** Task brief **
Copy out the listing exactly.

⁂

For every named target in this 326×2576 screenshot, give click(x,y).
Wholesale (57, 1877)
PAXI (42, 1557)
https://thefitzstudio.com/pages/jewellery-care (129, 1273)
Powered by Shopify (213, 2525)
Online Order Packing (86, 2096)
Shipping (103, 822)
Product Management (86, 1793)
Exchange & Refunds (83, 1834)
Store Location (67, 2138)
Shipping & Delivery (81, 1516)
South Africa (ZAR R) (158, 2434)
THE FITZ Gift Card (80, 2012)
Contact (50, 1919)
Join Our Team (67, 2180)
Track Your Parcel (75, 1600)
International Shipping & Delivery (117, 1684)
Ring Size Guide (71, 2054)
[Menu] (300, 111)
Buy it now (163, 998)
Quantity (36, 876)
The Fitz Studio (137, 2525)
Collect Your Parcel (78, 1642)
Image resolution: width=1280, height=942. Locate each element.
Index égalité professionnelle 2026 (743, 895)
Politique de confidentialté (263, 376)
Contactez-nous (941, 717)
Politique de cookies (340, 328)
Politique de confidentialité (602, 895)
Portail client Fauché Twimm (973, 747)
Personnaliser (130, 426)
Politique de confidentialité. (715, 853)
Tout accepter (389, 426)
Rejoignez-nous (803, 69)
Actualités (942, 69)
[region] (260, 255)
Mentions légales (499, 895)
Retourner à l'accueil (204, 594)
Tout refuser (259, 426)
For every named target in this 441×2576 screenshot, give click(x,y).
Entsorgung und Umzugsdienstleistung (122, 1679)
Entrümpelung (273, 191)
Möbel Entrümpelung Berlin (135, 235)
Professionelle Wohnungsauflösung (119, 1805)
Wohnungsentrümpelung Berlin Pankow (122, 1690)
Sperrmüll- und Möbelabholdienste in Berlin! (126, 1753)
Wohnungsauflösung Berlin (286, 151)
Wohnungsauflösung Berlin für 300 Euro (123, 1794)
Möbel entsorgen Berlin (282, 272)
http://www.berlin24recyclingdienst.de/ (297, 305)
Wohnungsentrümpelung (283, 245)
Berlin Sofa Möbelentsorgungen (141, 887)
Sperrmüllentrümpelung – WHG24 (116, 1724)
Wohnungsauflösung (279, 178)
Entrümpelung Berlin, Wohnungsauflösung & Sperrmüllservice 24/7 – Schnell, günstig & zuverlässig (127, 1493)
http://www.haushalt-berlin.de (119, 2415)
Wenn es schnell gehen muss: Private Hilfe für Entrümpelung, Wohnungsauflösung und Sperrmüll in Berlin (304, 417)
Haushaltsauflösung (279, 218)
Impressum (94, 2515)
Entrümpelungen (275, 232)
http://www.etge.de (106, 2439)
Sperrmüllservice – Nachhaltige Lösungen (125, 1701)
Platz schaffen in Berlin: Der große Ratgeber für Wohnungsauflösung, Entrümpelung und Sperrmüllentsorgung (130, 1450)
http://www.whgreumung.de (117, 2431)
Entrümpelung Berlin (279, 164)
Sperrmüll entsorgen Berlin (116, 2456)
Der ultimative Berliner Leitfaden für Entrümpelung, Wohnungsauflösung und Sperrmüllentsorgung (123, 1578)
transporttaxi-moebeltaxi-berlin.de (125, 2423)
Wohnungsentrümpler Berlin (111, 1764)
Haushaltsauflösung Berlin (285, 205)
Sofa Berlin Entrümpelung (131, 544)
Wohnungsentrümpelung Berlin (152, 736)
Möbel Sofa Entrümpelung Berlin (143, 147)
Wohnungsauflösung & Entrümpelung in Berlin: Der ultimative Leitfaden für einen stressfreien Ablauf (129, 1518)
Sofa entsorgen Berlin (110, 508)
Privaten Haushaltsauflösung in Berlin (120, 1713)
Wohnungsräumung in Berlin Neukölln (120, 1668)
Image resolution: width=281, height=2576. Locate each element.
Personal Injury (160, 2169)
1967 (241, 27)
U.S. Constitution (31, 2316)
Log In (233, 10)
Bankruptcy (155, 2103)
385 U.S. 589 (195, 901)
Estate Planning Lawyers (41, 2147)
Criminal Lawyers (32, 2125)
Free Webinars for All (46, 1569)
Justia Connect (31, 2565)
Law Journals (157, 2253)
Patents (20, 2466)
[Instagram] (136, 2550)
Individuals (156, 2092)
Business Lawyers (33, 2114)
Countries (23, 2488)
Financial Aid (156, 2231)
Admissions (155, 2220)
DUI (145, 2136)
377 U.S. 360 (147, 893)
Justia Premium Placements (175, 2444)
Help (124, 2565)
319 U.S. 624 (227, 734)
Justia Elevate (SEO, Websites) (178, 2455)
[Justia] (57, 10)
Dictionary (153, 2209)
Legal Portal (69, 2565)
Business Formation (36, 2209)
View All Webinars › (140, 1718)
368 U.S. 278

⁂

** Result below **
For every named target in this 326×2576 screenshot, give click(x,y).
Wholesale (57, 1877)
PAXI (42, 1557)
https://thefitzstudio.com/pages/jewellery-care (129, 1273)
Powered by Shopify (213, 2525)
Online Order Packing (86, 2096)
Shipping (103, 822)
Product Management (86, 1793)
Exchange & Refunds (83, 1834)
Store Location (67, 2138)
Shipping & Delivery (81, 1516)
South Africa (ZAR R) (158, 2434)
THE FITZ Gift Card (80, 2012)
Contact (50, 1919)
Join Our Team (67, 2180)
Track Your Parcel (75, 1600)
International Shipping & Delivery (117, 1684)
Ring Size Guide (71, 2054)
[Menu] (300, 111)
Buy it now (163, 998)
Quantity (36, 876)
The Fitz Studio (137, 2525)
Collect Your Parcel (78, 1642)
Image resolution: width=1280, height=942. Locate each element.
Index égalité professionnelle 2026 (743, 895)
Politique de confidentialté (263, 376)
Contactez-nous (941, 717)
Politique de cookies (340, 328)
Politique de confidentialité (602, 895)
Portail client Fauché Twimm (973, 747)
Personnaliser (130, 426)
Politique de confidentialité. (715, 853)
Tout accepter (389, 426)
Rejoignez-nous (803, 69)
Actualités (942, 69)
[region] (260, 255)
Mentions légales (499, 895)
Retourner à l'accueil (204, 594)
Tout refuser (259, 426)
For every named target in this 441×2576 screenshot, give click(x,y).
Entsorgung und Umzugsdienstleistung (122, 1679)
Entrümpelung (273, 191)
Möbel Entrümpelung Berlin (135, 235)
Professionelle Wohnungsauflösung (119, 1805)
Wohnungsentrümpelung Berlin Pankow (122, 1690)
Sperrmüll- und Möbelabholdienste in Berlin! (126, 1753)
Wohnungsauflösung Berlin (286, 151)
Wohnungsauflösung Berlin für 300 Euro (123, 1794)
Möbel entsorgen Berlin (282, 272)
http://www.berlin24recyclingdienst.de/ (297, 305)
Wohnungsentrümpelung (283, 245)
Berlin Sofa Möbelentsorgungen (141, 887)
Sperrmüllentrümpelung – WHG24 (116, 1724)
Wohnungsauflösung (279, 178)
Entrümpelung Berlin, Wohnungsauflösung & Sperrmüllservice 24/7 – Schnell, günstig & zuverlässig (127, 1493)
http://www.haushalt-berlin.de (119, 2415)
Wenn es schnell gehen muss: Private Hilfe für Entrümpelung, Wohnungsauflösung und Sperrmüll in Berlin (304, 417)
Haushaltsauflösung (279, 218)
Impressum (94, 2515)
Entrümpelungen (275, 232)
http://www.etge.de (106, 2439)
Sperrmüllservice – Nachhaltige Lösungen (125, 1701)
Platz schaffen in Berlin: Der große Ratgeber für Wohnungsauflösung, Entrümpelung und Sperrmüllentsorgung (130, 1450)
http://www.whgreumung.de (117, 2431)
Entrümpelung Berlin (279, 164)
Sperrmüll entsorgen Berlin (116, 2456)
Der ultimative Berliner Leitfaden für Entrümpelung, Wohnungsauflösung und Sperrmüllentsorgung (123, 1578)
transporttaxi-moebeltaxi-berlin.de (125, 2423)
Wohnungsentrümpler Berlin (111, 1764)
Haushaltsauflösung Berlin (285, 205)
Sofa Berlin Entrümpelung (131, 544)
Wohnungsentrümpelung Berlin (152, 736)
Möbel Sofa Entrümpelung Berlin (143, 147)
Wohnungsauflösung & Entrümpelung in Berlin: Der ultimative Leitfaden für einen stressfreien Ablauf (129, 1518)
Sofa entsorgen Berlin (110, 508)
Privaten Haushaltsauflösung in Berlin (120, 1713)
Wohnungsräumung in Berlin Neukölln (120, 1668)
Image resolution: width=281, height=2576. Locate each element.
Personal Injury (160, 2169)
1967 (241, 27)
U.S. Constitution (31, 2316)
Log In (233, 10)
Bankruptcy (155, 2103)
385 U.S. 589 (195, 901)
Estate Planning Lawyers (41, 2147)
Criminal Lawyers (32, 2125)
Free Webinars for All (46, 1569)
Justia Connect (31, 2565)
Law Journals (157, 2253)
Patents (20, 2466)
[Instagram] (136, 2550)
Individuals (156, 2092)
Business Lawyers (33, 2114)
Countries (23, 2488)
Financial Aid (156, 2231)
Admissions (155, 2220)
DUI (145, 2136)
377 U.S. 360 (147, 893)
Justia Premium Placements (175, 2444)
Help (124, 2565)
319 U.S. 624 (227, 734)
Justia Elevate (SEO, Websites) (178, 2455)
[Justia] (57, 10)
Dictionary (153, 2209)
Legal Portal (69, 2565)
Business Formation (36, 2209)
View All Webinars › (140, 1718)
368 U.S. 278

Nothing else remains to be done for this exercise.